P. Barnwal and Arvind Tiwari, 2008. Design, Construction and Testing of Hybrid Photovoltaic Integrated Greenhouse Dryer. International Journal of Agricultural Research, 3: 110-120.

DOI: 10.3923/ijar.2008.110.120

URL: https://scialert.net/abstract/?doi=ijar.2008.110.120

INTRODUCTION

One of the applications of greenhouse structures is greenhouse vegetable drying. Products to be dried are placed in trays inside greenhouse for moisture removal either by natural or forced convection. The forced convection greenhouse dryer may be categorized in conventional and PV integrated greenhouse dryer. The conventional greenhouse dryer utilizes grid electricity to operate the fan or blower for forced mode while in PV integrated greenhouse dryer, a DC (direct current) fan is operated by DC electricity produced by PV module.

Condori and Saravia (1998) studied the evaporation rate in two types of forced convection greenhouse driers namely the single and the double chamber systems. The productivity of the double chamber greenhouse drier was increased by 87% for the same drier area in comparison to the single chamber type. Condori and Saravia (2001) has built and tested a low cost forced convection tunnel greenhouse drier. When tunnel greenhouse drier was considered as a solar collector, there was an analytical linear relation between the incident solar radiation and the greenhouse output temperature (Condori and Saravia, 2003).

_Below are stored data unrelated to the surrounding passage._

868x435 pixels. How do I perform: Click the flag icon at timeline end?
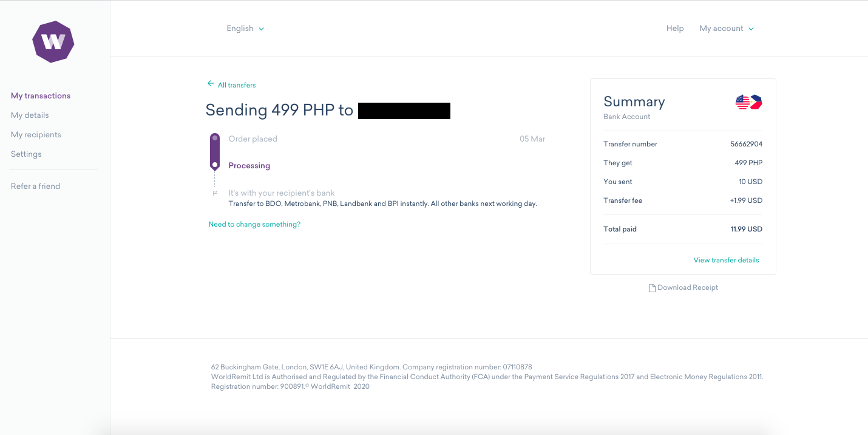tap(215, 193)
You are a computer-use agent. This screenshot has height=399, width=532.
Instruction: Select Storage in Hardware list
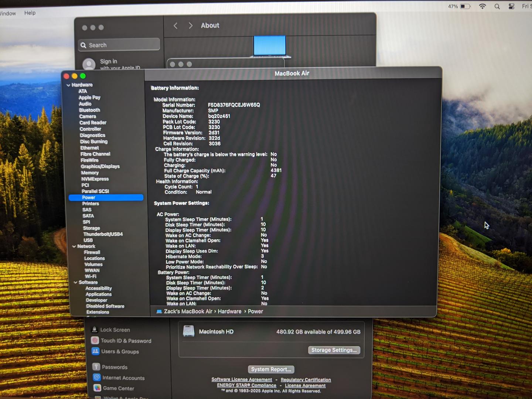[91, 228]
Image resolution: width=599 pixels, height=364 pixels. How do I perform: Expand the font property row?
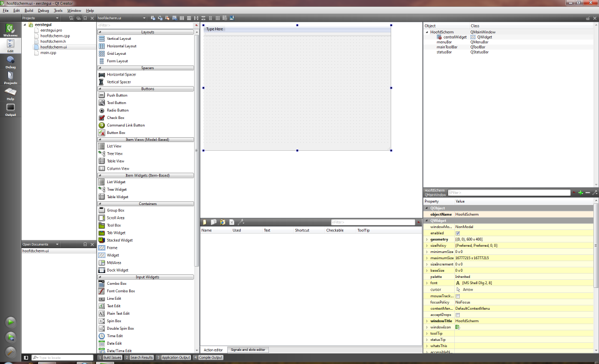[x=427, y=283]
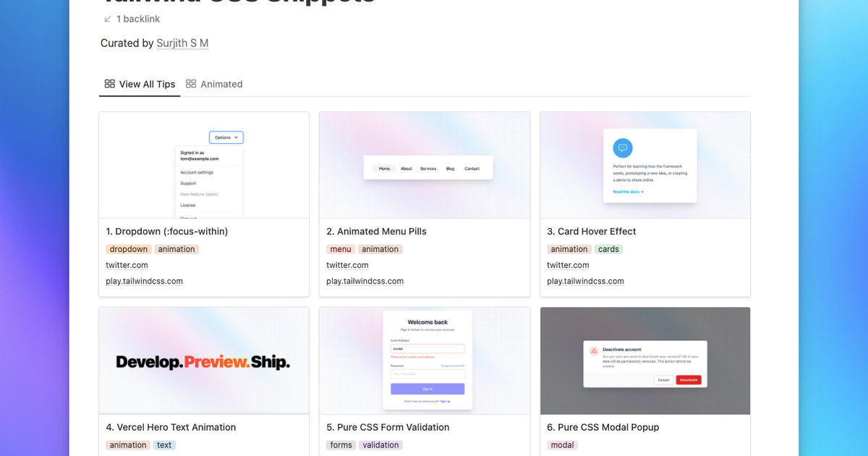868x456 pixels.
Task: Select the View All Tips tab
Action: (x=147, y=84)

A solar tunnel drier for chilli drying has been optimized in Bangladesh and it is found that the design geometry was not very sensitive to minor material costs, fixed cost and operating cost but more sensitive to costs of major construction materials of the collector, solar radiation and air velocity in the drier (Hossain et al., 2005).

Abdullah et al. (2001) studied the development of GHE (greenhouse effect) solar drying system from laboratory test to its wider dissemination and found a great potential for its use in rural areas of Indonesia. Natural circulation greenhouse solar dryers are 2-5 times more efficient than open sun dryers and the dried product has also better quality than open sun drying (Koyuncu, 2006).Thermal modeling and experimental validation of greenhouse drying system under natural and forced convection mode has been done by various researchers to study the effect of greenhouse on crop drying (Jain and Tiwari, 2004a, b; Kumar and Tiwari, 2006).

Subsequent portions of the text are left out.